Deuxièmement, le droit de rétention suppose que le créancier détienne légitimement un bien qu'il est tenu de délivrer au débiteur. Le bien retenu ne doit pas nécessairement être d'une valeur égale au montant de la créance impayée5.
Lorsque la détention matérielle du bien a été acquise de manière irrégulière ou par dol ou fraude, le créancier ne peut se prévaloir du droit de rétention6. En outre, une fois dessaisi du bien, le créancier perd, en principe, le droit d'invoquer le droit de rétention7. La loi du 11 juillet 2013, dont l'entrée en vigueur est prévue pour le 1er janvier 2017 au plus tard, prévoit toutefois que si le créancier retrouve la détention du bien dans le cadre du même rapport juridique, il conserve son droit de rétention sur ce bien8.
Enfin, l'exercice du droit de rétention suppose un lien de connexité entre la créance et l'objet retenu par le créancier9. On parle de connexité matérielle lorsque le créancier a exécuté des prestations sur la chose du débiteur : il l'a travaillée, l'a améliorée, l'a incorporée, etc.,… On parle de connexité juridique lorsque le bien est détenu en raison d'une relation contractuelle ayant donné lieu à la créance inexécutée.
Par ailleurs, précisons que le créancier n'acquiert aucun droit sur la chose. Le droit de rétention ne constitue dès lors qu'un moyen de pression utilisé par le créancier impayé afin d'amener le débiteur à s'exécuter puisque celui-ci ne récupèrera le bien détenu qu'à condition que la dette soit honorée.
En outre, le droit de rétention oblige le créancier à se comporter en bon père de famille10. Il doit dès lors conserver la chose dans de bonnes conditions et ne peut en faire usage.

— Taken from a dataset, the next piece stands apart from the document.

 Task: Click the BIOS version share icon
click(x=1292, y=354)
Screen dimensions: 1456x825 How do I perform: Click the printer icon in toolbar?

Il ne peut pas non plus s'approprier les fruits de la chose. Le créancier pourra demander au débiteur le remboursement des frais rendus nécessaires pour la conservation de la chose et son maintien en état11.
En ce qui concerne l'opposabilité aux tiers et notamment aux autres créanciers du débiteur, la loi du 11 juillet 2013, qui entrera en vigueur au plus tard le 1er janvier 2017, prévoit que lorsqu'il porte sur un bien mobilier corporel, le droit de rétention est opposable aux créanciers du débiteur et aux tiers si ceux-ci ont acquis un droit sur le bien après que le créancier a obtenu la détention du bien.
En ce qui concerne les tiers ayant un droit plus ancien sur le bien, le droit de rétention leur sera également opposable à condition qu'au moment de la réception du bien, le créancier ait pu supposer que le débiteur disposait du pouvoir pour soumettre ce bien à un droit de rétention12.
Enfin, la loi prévoit que le droit de rétention a pour effet de conférer au créancier un droit de préférence similaire à celui du créancier gagiste.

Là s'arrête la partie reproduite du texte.